Could be body type too...like say if you are a person with relatively short legs and arms but a long torso that would cause you to have trouble at the start and typically miss off the floor. Pulling from some sort of deficit like others already mentioned would be great plus emphasize glute and lower back strength. You want to stay with an arched lower back and don't try to rely on lower back because that would be taking your weakest link and relying on it so you'd want to place a premium on strong glutes and a very stable lower back.

And you are of course right on the money in terms of explosiveness. Speed pulls will be really good if you stick on the floor. I would start with around 40 or 50% and see what that is like but most of it should end up being done 50 to 60%, imo...

BTW, it IS okay to start out a session from a deficit to "warm up" and then switch to regular deads. As long as you are proficient and sure of your positiong. It can help you as far as sort of tricking your body into pulling a bit faster from the bottom.
I agree with the 50 to 60%. It's a lot more productive/effective IMO also. When I start to DL again, I think I will start from a deficit. I do a LOT of doubles, singles, & triples before I get to my working sets, so that will be good. I like to do a warm up set or two with bands also...it keeps me thinking about my speed.

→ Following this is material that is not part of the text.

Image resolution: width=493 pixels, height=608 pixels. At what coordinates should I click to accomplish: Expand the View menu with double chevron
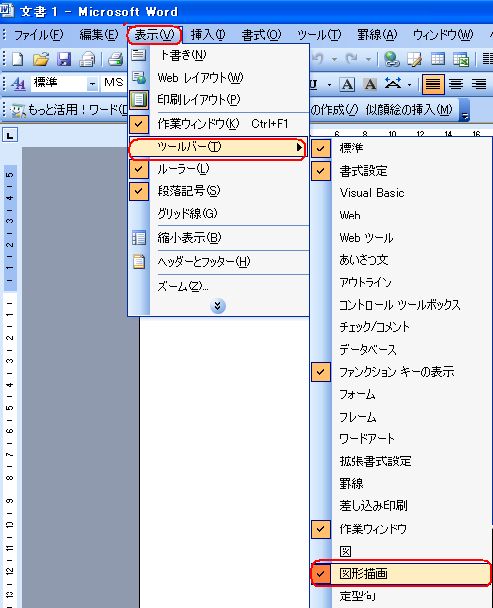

One of the powerlifters weighs........in the 190's. He is competing this weekend in Ohio. He already flew out there earlier this week. I think he'll end up with a 375lb bench, 650lb DL, & 800lb squat (or 700...can't remember)...or somewhere around there. The other is over 300lbs...he is doing a DL competition later this year. He had a partial bicep tear, so he's limited. I've never seen him train DL. But I do remember seeing him front squat 550 for two reps. He has to have a massive DL. The other guy that trained at the same gym as Louie Simmons (he is around 300lbs) went to Ohio this week also. I don't think he was competing though...just for support. And then there is another person that competes...I don't know what her weight class is. She made it to the olympic trials & just missed out on the olympics...but that's OL. There are some other guys also that are in between, but those are the people that I have worked with the most.